Re: Hot swapping failed disk /dev/sda in RAID 1 array

2016-07-20 Thread Urs Thuermann
Peter Ludikovsky  writes:

> Ad 1: Yes, the SATA controller has to support Hot-Swap. You _can_ remove
> the device nodes by running
> # echo 1 > /sys/block//device/delete

Thanks, I have now my RAID array fully working again.  This is what I
have done:

1. Like you suggested above I deleted the drive (/dev/sda* and entries
   in /proc/partitions)

echo 1 > /sys/block/sda/device/delete

2. Hotplug-added the new drive.  Obviously, my controller doesn't
   support or isn't configured to notify the kernel.  Using Google I
   found the command the have the kernel rescan for drives:

echo "- - -" > /sys/class/scsi_host/host0/scan

3. The rest is straight-forward:

fdisk /dev/sda  [Add partition /dev/sda1 with type 0xfd]
mdadm /dev/md0 --add /dev/sda1
update-grub

Now, everything is up again and both drives synced, without reboot:

# cat /proc/mdstat 
Personalities : [raid1] 
md0 : active raid1 sda1[2] sdb1[1]
  1953381376 blocks super 1.2 [2/2] [UU]
  bitmap: 1/15 pages [4KB], 65536KB chunk

unused devices: 
# uptime
 11:49:01 up 106 days, 22:44, 23 users,  load average: 0.13, 0.19, 0.15

I only wonder if it's normal that the drives are numbered 2 and 1
instead of 0 and 1.

> Ad 2: Depends on the controller, see 1. It might recognize the new
> drive, or not. It might see the correct device, or not.
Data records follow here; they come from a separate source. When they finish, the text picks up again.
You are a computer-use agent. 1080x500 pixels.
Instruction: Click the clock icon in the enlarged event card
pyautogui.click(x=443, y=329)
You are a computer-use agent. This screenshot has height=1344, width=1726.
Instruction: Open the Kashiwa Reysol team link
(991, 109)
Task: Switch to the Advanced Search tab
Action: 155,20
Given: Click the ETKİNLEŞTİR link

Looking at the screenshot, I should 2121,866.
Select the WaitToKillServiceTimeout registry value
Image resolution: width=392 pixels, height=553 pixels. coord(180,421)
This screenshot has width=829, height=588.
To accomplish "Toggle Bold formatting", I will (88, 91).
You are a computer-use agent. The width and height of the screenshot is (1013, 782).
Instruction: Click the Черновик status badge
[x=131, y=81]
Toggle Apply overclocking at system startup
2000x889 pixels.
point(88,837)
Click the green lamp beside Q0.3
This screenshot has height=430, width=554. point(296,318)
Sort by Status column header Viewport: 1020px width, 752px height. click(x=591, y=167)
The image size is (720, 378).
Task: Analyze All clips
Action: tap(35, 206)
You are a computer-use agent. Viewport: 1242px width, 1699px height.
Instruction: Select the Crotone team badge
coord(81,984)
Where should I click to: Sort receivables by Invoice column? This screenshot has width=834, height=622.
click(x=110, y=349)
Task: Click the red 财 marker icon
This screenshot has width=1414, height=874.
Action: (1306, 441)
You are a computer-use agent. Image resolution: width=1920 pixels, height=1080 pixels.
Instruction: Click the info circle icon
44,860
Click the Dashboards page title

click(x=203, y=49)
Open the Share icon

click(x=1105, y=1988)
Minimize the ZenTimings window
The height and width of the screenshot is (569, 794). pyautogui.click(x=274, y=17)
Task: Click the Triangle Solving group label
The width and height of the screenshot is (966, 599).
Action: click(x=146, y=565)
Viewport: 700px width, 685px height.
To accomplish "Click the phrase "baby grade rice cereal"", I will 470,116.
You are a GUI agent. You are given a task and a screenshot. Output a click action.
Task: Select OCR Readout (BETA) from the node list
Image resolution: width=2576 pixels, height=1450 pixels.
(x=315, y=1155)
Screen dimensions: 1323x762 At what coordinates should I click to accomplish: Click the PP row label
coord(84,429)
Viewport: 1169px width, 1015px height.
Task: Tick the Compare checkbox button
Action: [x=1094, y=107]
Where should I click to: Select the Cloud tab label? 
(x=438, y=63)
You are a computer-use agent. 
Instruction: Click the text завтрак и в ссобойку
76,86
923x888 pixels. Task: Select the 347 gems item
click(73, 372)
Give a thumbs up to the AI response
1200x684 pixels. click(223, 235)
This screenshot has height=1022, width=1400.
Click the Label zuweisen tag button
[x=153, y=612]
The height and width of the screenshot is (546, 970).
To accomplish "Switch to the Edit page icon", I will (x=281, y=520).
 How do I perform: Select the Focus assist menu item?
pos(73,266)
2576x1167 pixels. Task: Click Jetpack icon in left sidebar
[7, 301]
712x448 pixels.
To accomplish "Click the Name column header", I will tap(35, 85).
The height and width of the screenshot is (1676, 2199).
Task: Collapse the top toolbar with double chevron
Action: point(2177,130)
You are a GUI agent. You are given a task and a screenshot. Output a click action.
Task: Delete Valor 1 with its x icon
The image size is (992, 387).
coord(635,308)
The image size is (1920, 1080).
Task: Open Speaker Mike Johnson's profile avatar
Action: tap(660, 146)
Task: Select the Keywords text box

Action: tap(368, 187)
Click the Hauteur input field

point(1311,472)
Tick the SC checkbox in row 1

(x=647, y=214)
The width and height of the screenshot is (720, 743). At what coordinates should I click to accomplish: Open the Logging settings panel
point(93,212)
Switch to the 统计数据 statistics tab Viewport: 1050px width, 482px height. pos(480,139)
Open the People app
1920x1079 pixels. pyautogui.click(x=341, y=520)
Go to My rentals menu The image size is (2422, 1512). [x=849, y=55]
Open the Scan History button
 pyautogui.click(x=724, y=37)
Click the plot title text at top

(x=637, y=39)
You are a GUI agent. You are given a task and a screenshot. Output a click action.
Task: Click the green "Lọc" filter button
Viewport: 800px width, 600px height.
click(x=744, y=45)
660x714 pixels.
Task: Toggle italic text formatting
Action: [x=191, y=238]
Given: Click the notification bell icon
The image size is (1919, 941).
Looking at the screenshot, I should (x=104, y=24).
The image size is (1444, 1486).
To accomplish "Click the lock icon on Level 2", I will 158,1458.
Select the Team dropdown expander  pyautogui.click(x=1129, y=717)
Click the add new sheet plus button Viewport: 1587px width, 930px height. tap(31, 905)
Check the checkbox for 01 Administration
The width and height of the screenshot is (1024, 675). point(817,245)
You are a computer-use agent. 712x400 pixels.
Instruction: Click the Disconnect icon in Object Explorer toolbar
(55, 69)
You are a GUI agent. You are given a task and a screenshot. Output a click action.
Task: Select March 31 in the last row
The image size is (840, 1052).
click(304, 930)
Next time I reboot the machine I will check whether there are any BIOS
settings to make the controller support hot-plugging.

urs



Re: Hot swapping failed disk /dev/sda in RAID 1 array

2016-07-19 Thread Pascal Hambourg

Le 19/07/2016 à 16:01, Urs Thuermann a écrit :


   Shouldn't the device nodes and entries in /proc/partitions
   disappear when the drive is pulled?  Or does the BIOS or the SATA
   controller have to support this?

2. Can I hotplug the new drive and rebuild the RAID array?


As others replied, the SATA controller must support hot-plug, but also 
must be configured in AHCI mode in the BIOS settings so that the kernel 
is notified when a device is added or removed.




Re: Hot swapping failed disk /dev/sda in RAID 1 array

2016-07-19 Thread Andy Smith
Hi Urs,

On Tue, Jul 19, 2016 at 04:01:39PM +0200, Urs Thuermann wrote:
> 2. Can I hotplug the new drive and rebuild the RAID array?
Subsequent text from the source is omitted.